I think part of the reason Charlotte is so difficult is because, in some ways, she’s so independent. At six months she would rather drink from a cup than be cuddled and fed a bottle. She has decided that she will eat her vegetables and rice cereal, but only if she can hold the spoon. She is also eager to move and has been scooting across the floor since she was three-months old. If you pull her to a sitting position, she’ll do you one better and pull herself to a standing one. Now that she is a bit older and can do so many more things on her own, she is a much happier baby. In fact, most of the time now, she is more likely to be found smiling, laughing, or growling like a monster than screaming, which has been nothing short of my miraculous rescue from the brink of insanity.

In a way, I am proud of her independence. I beam when she grabs her sippy cup and clumsily tilts it to her face. I am happy to clean up the extra mess she makes while eating because I want to encourage the autonomy she shows by feeding herself, quite handily, I might add. But, like everything else, my feelings on this are complicated. When I look into the future, I see a bright, capable girl. One who takes initiative and conquers obstacles. I want this for my child, but I also want her to need me. I suppose this is the Achilles heel of all mothers. Our job is to create self-reliant and functional adults. So, we should delight in anything our children can do without our help. It means we’re doing something right. But, so much of our identity is wrapped up in being caregivers for our children. Who are we if we aren’t boo-boo fixers, arms to sleep in, a source of nourishment or comfort?

Obviously, I am getting ahead of myself. Charlotte is a baby, and needs me for almost everything. In fact, with her current refusal of the bottle, I can scarcely leave her for a couple of hours without her screaming bloody murder. There’s also her need to be close to us at all times. She would have me hold her in my arms the entire time she sleeps if she could.

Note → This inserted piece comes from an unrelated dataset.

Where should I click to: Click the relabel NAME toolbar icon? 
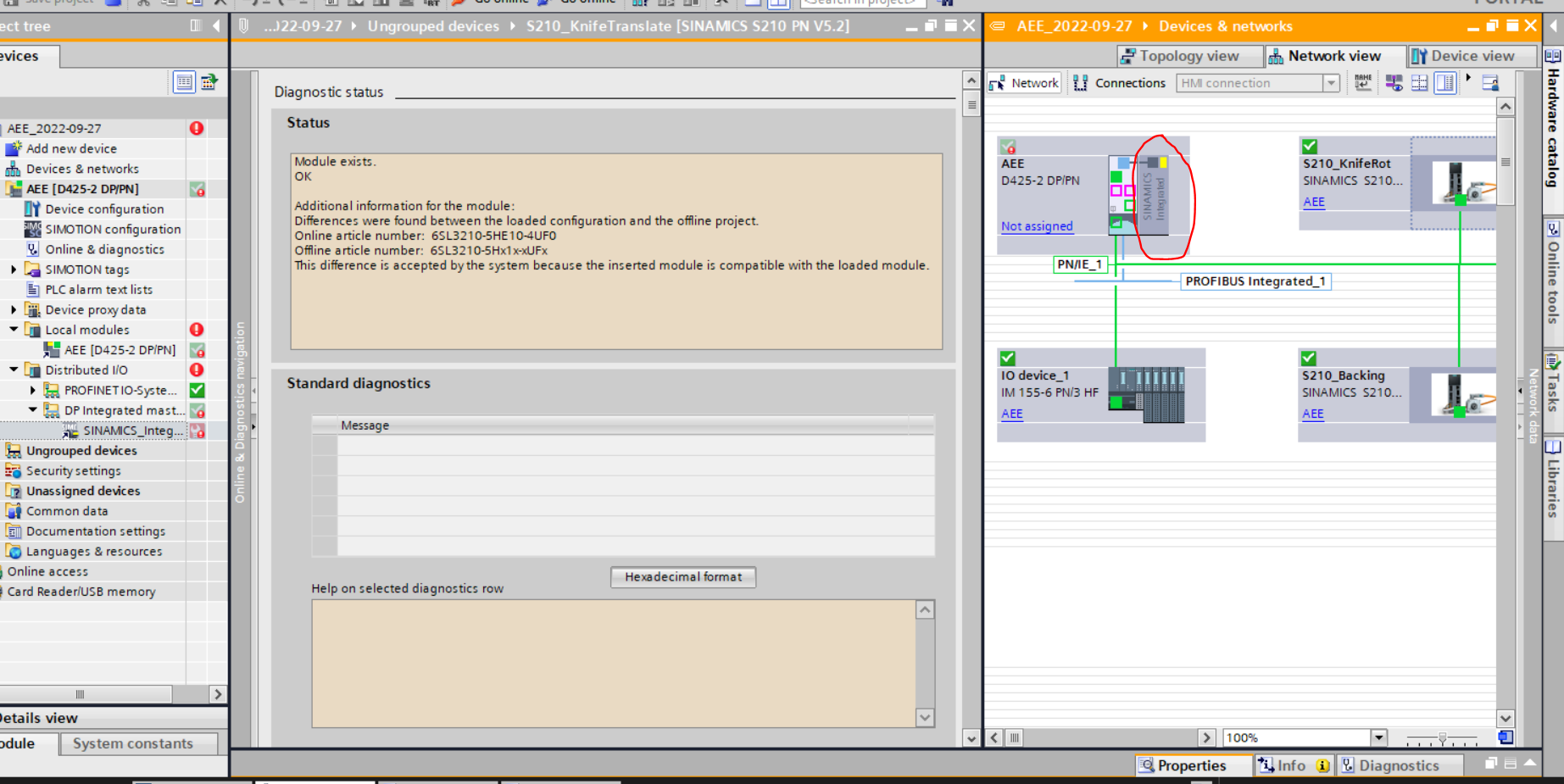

Instead she settles for sleeping in bed with us. It’s the only way she’ll sleep through the night, and even though ultimately I’d like her to sleep in her own bed, I am happy to be her teddy bear for the moment. And I adore watching her smile when she wakes up and sees she’s not alone. I’m just trying to prepare myself for the inevitable heartache of watching her learn to do more and more things without my help and eventually flat out refusing my assistance or even presence. But, I guess the best thing to do is to enjoy every minute of her neediness now, while still encouraging her independence. Which reminds me, it’s time to go hand her a spoon and watch her shove some squash into her mouth. Or her eye. She doesn’t care. As long as she’s doing it herself.

1 comment:

  1. Dude.

    I totally feel you on that whole bit about independence. When Emmie was a baby and started doing things on her own, I was like, "Awesome!" However, now, at three, she has a tendency to look at me and say (I kid you not), "I want you leave. Just leave."

    That said, I don't think there's a happy medium between being overly needy and super independent. It's nice to feel needed, yes, but then sometimes it gets really aggravating (like when you're trying to have a BM and the kid is screaming). Then there are times such as the example above.

    Motherhood, man...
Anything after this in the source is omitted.